Those for whom skateboarding is a higher calling won't want to miss Dogtown and Z-Boys, Stacy Peralta's documentary about a group of guys (and one gal, Peggy Oki) who revolutionized the sport back in the '70s. Just when it looked like skateboards were going the way of the yo-yo and the hula hoop, God himself smiled on the teens and preteens of Dogtown ' the seedy part of Venice, Santa Monica and Ocean Park north of L.A. ' inflicting a drought that emptied the area's swimming pools. This left dozens, if not hundreds, of below-ground skate parks. And like creatures making the evolutionary leap from sea to land, the Z-Boys, named for their allegiance to a local surf shop, traded in their surfboards for skateboards and started carving the air with moves that sent the sport into another dimension ' i.e., vertical.
Oh, and did I mention that they did it with a superior sense of style? Peralta, who bills himself as "the first Z-Boy to systematically capitalize on his reputation with lucrative sponsorship and advertising deals," sees skateboarding as less a hobby than a career, less a sport than an art form. And so he's given the Z-Boys the mythological treatment, turning their achievements into a rags-to-riches story that Horatio Alger, had he been partial to the concrete wave, would have felt right at home with. The Z-Boys, most of them from lower-class homes, put everything they had into skateboarding, and what they had, in addition to a surfer's inner gyroscope, was attitude. One minute they were busting a move, the next they were busting your chops, especially if you were standing between them and a swimming pool left unattended.

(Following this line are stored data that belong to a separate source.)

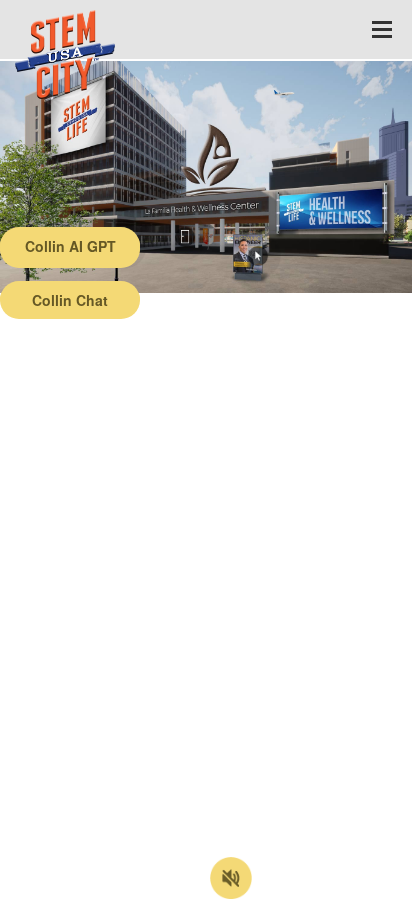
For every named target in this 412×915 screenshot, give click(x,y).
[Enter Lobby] (185, 237)
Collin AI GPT (70, 246)
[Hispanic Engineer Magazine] (258, 256)
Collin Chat (70, 300)
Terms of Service (116, 900)
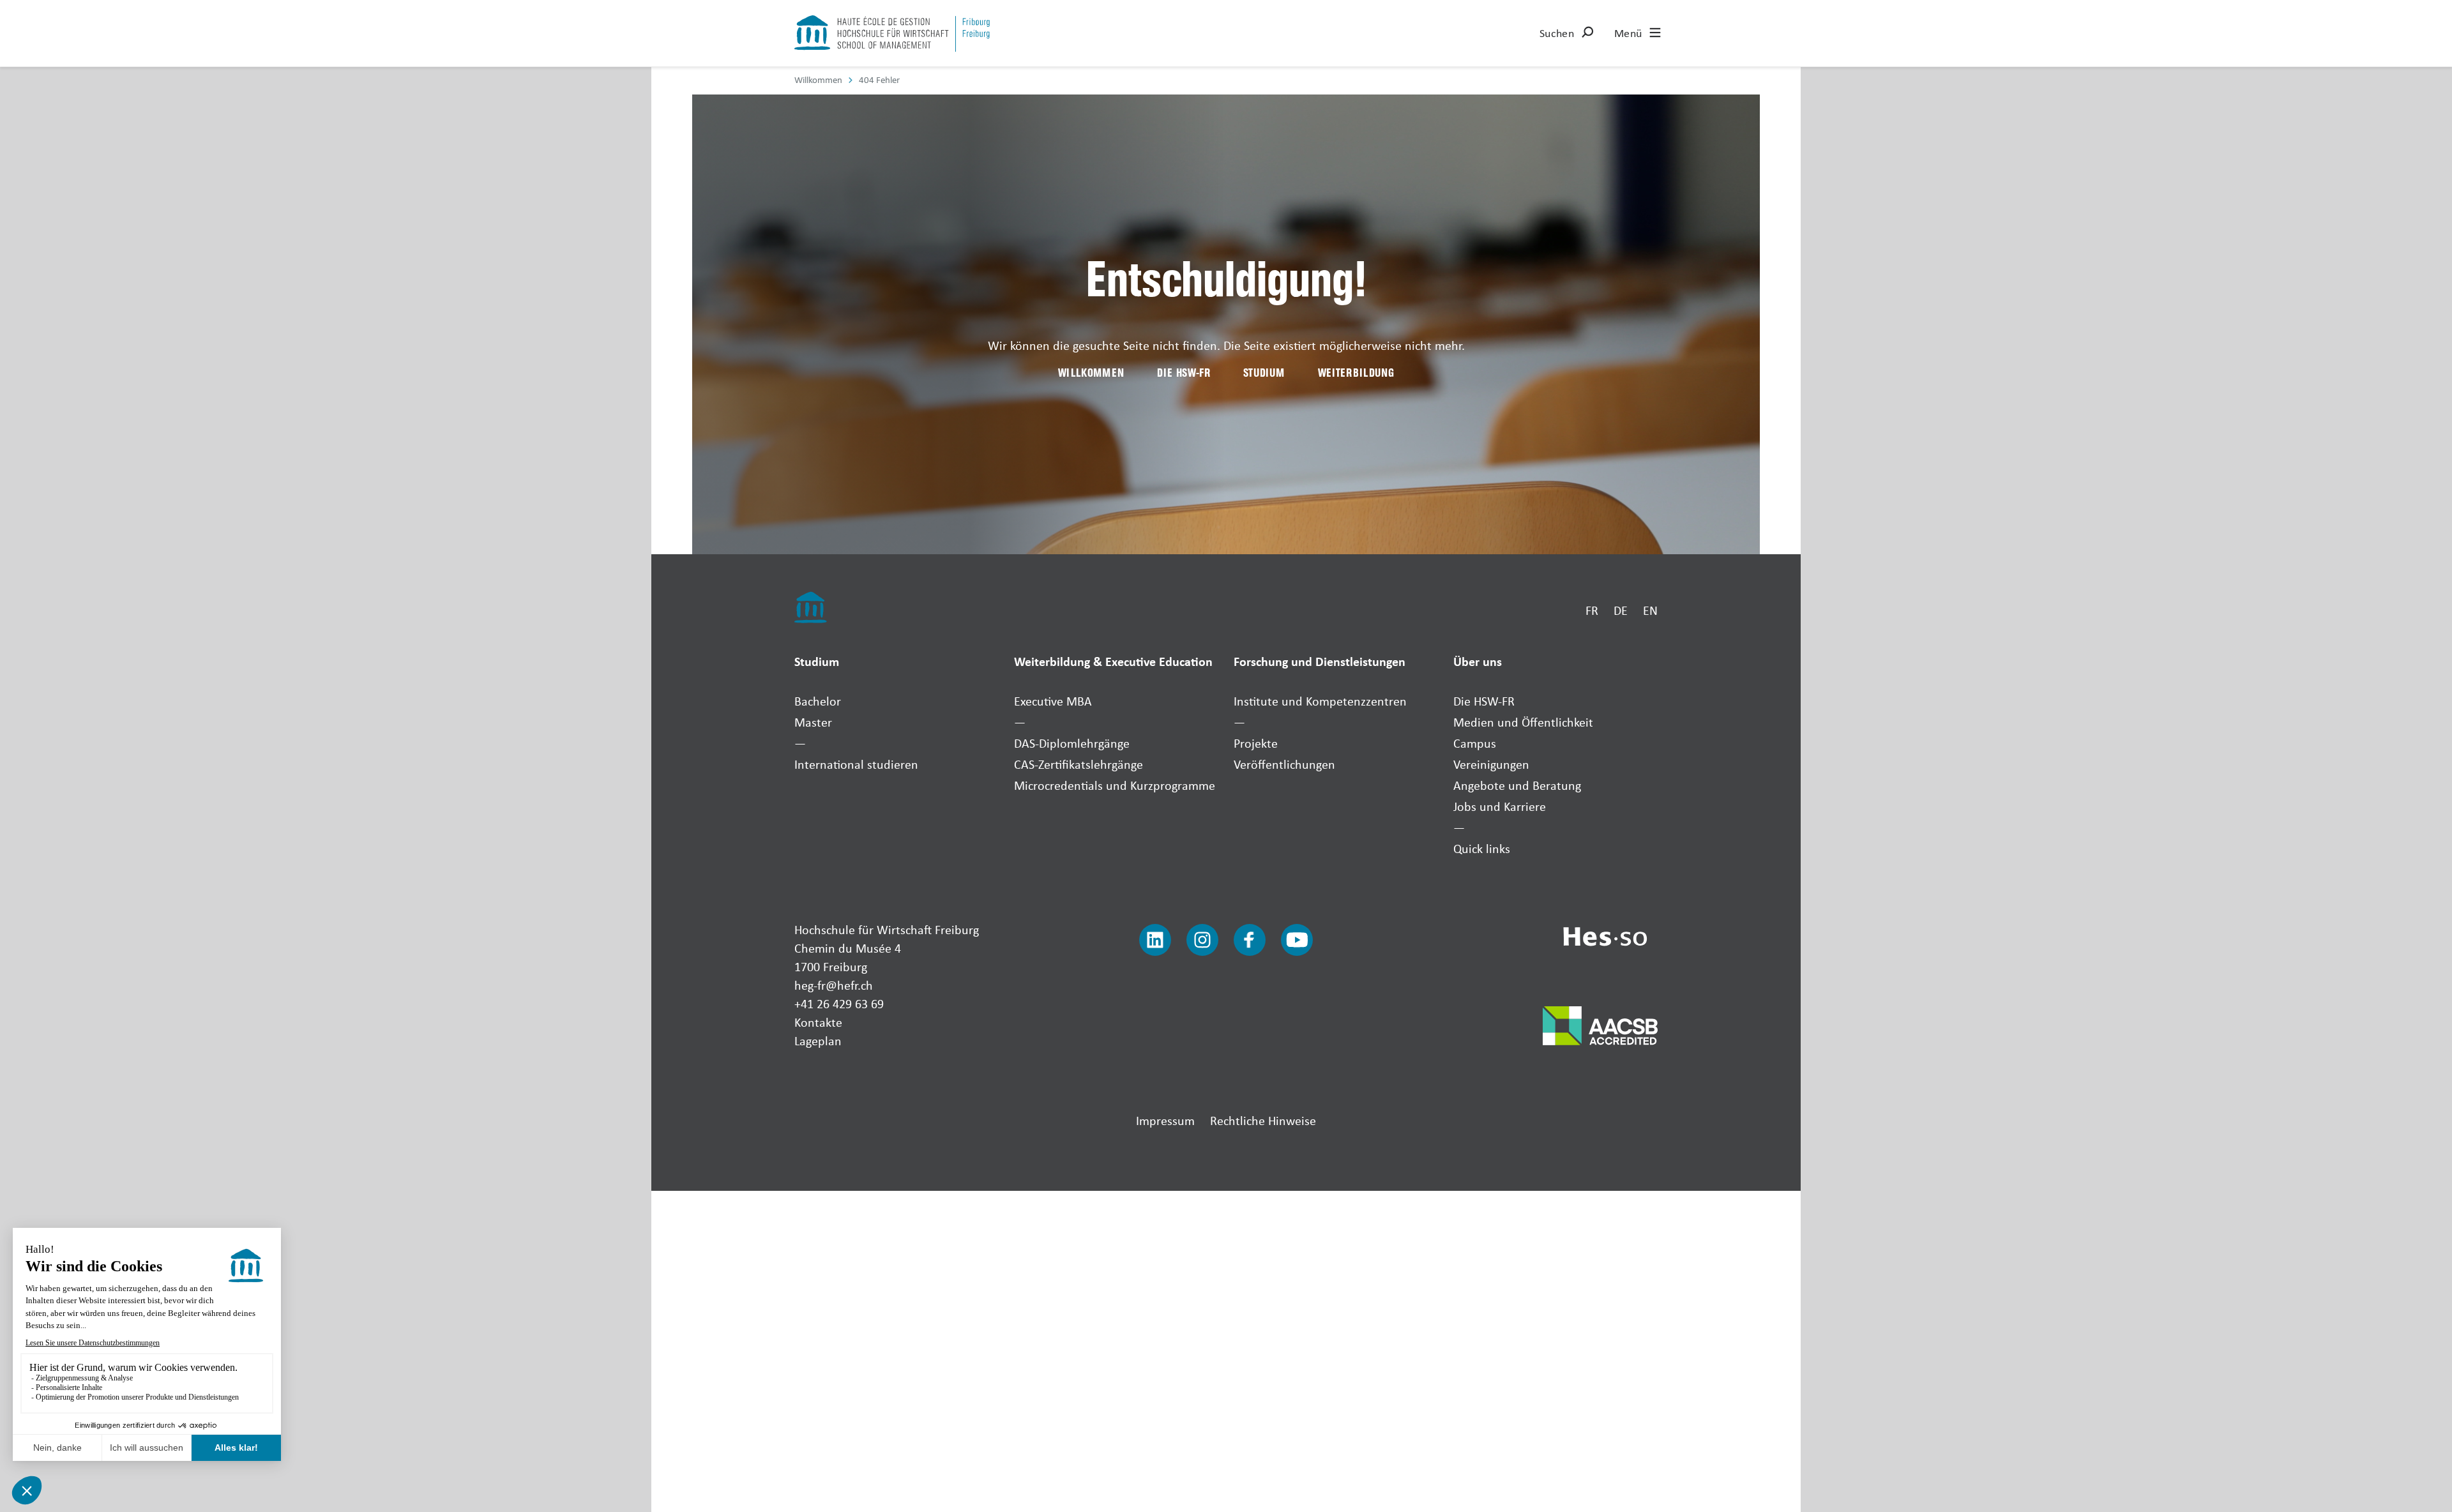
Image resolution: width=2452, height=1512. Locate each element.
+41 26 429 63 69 (839, 1003)
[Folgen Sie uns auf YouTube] (1297, 940)
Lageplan (818, 1040)
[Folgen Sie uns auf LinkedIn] (1155, 940)
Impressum (1165, 1120)
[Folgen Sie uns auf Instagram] (1202, 940)
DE (1621, 610)
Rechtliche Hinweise (1263, 1120)
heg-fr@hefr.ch (833, 985)
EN (1650, 610)
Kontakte (818, 1022)
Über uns (1477, 661)
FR (1591, 610)
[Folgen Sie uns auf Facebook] (1250, 940)
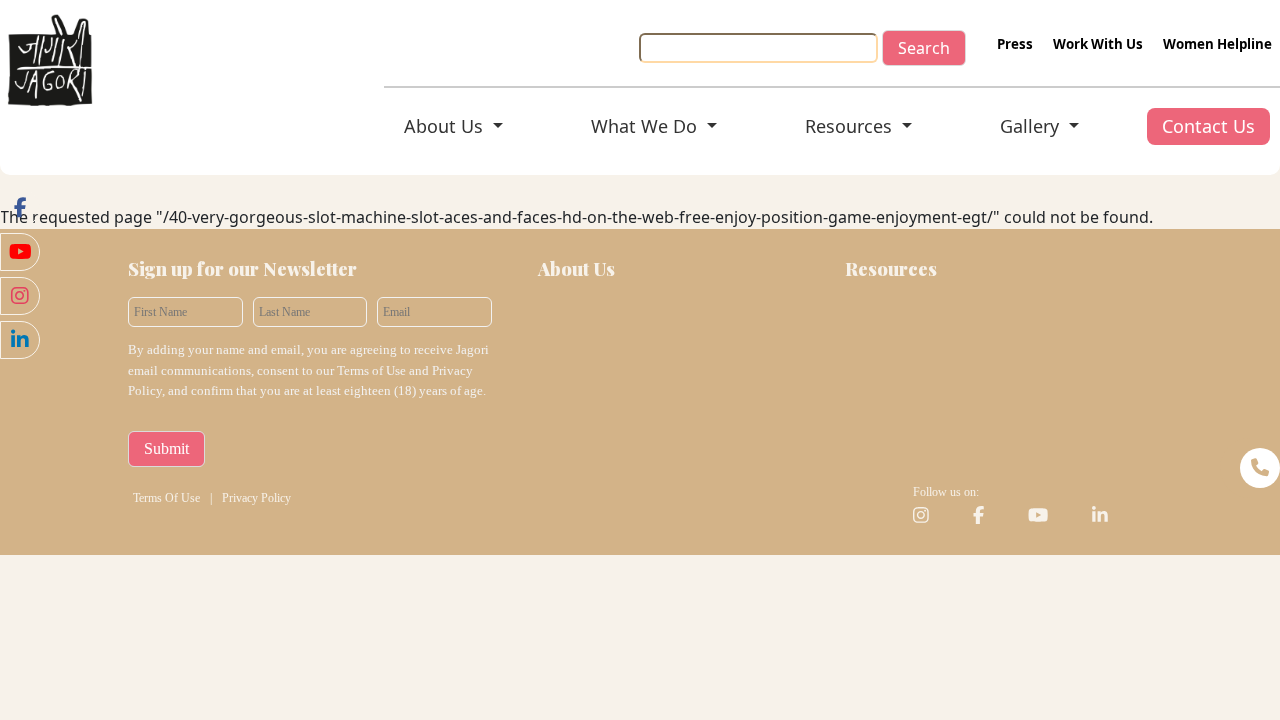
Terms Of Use (166, 498)
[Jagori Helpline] (1250, 468)
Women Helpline (1217, 44)
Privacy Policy (256, 498)
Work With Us (1098, 44)
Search (924, 48)
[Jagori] (50, 58)
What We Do (646, 126)
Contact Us (1208, 126)
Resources (851, 126)
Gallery (1032, 126)
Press (1015, 44)
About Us (446, 126)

Peralta had a veritable tsunami of images to draw on ' film, video, stills. And what keeps the documentary gliding along are the countless clips of yesterday's legends establishing their credentials. What slows it down, even causes it to swallow water on occasion, are those same legends, most of them now in their 40s, listing those same credentials. That Dogtown and Z-Boys is an act of self-mythologizing becomes clear when Peralta is interviewed, presumably by himself. And that it's a glorified infomercial becomes clear when the credits list Vans, a sportswear and apparel manufacturer, as the chief source of financing. Although narrated by Sean Penn in a monotone, the Dogtown story is a wonderfully exciting one -' as American as apple pie. But perhaps Peralta shouldn't be the one with his finger in this pie.